Congress Pushes Forward on Biggest Housing Bill in Decades
A bipartisan housing bill, the 21st Century ROAD to Housing Act, is making real legislative progress, having passed a House vote last week. "The bill passed 396 to 13, and is an amended version of one passed by the Senate two months earlier," reported NPR. "The two chambers still have to agree on a single version before they can send it to the president for his signature."
Immediately before the most recent vote, President Donald J. Trump urged the House to pass the bill, according to The Hill. It's likely to take two or three months for the House and Senate to resolve differences between their two bills, but legislators have said they hope to get a final bill on the president's desk before their August recess begins.
However, passage is not a foregone conclusion. "The package, the first major legislation in 36 years aimed at creating and bolstering housing programs, passed on a lopsided bipartisan vote, reflecting a rare area of election-year consensus in the otherwise deeply divided Congress," said The New York Times on May 20. "But its fate remained uncertain amid lingering disagreements among lawmakers over its details and as President Trump, who has not made housing a priority, has expressed only lukewarm support."
An Outstanding Issue
"Both the House and Senate bills include measures to streamline environmental reviews and cut regulations for manufactured housing," said The Wall Street Journal on May 20. But it went on to highlight an outstanding issue that's particularly contentious.
The Senate bill contained a provision requiring institutional investors to sell homes they'd built as rental units after no more than seven years. But, under pressure from house builders, the House dropped that requirement.
For years, institutional investors that buy up residential homes have been a target of politicians seeking to shift the blame for the housing shortage. And there is evidence, according to the Government Accountability Office, that they have distorted markets in some large metros, especially in the Sunbelt states.
However, nationwide, they own only a tiny proportion of single-family residential units. "Large institutional investors ... own just 3% of single-family rentals, less than 0.5% of the total single-family housing stock," says the Urban Institute.
Arguments against forcing sales in this way include the risk of reducing rental housing stocks, regardless of supply and demand. Additionally, families who are model tenants could find themselves facing eviction from their homes, solely because the landlord is being forced to sell the property because those seven years are up.

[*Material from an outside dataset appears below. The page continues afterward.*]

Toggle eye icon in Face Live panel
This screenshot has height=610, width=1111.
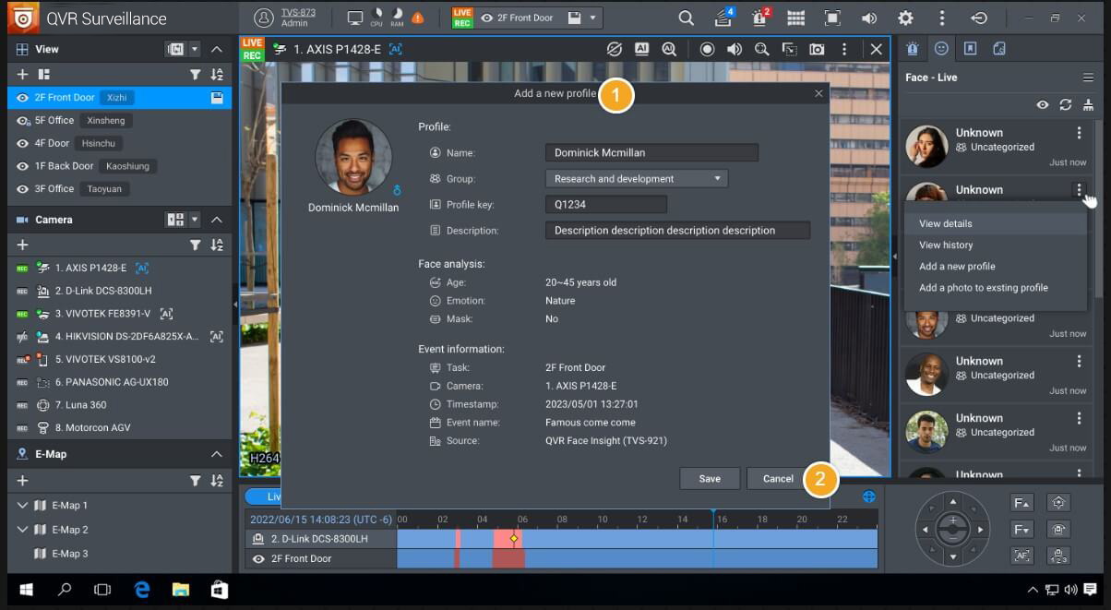tap(1043, 104)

Meanwhile, "Even just the threat of the requirement had frozen investment for building new single-family rental homes," according to The Journal.
Read Trump Plans to Ban Institutional Investors From Purchasing Single-Family Homes and Is It Too Late to Stop Wall Street From Buying Up Homes?
Other Differences Between House and Senate Bills
"Gone from the House bill are several Senate priorities, including one that would permanently authorize grant funding for housing-related disaster assistance in communities; another that would reward communities that build more housing with grants; a proposal that would help communities maintain and upgrade manufactured housing; and new transparency rules for some loans for veterans," said The New York Times. The House also added new community banking rules.
Those differences, together with forced sales of rental units after seven years, might yet sink the new legislation. Certainly, some on the Hill feel very strongly about them.
However, the momentum among legislators seems to be behind getting a new housing law in place before November's mid-term elections. And we'll be surprised if the president doesn't sign a bill into law before then.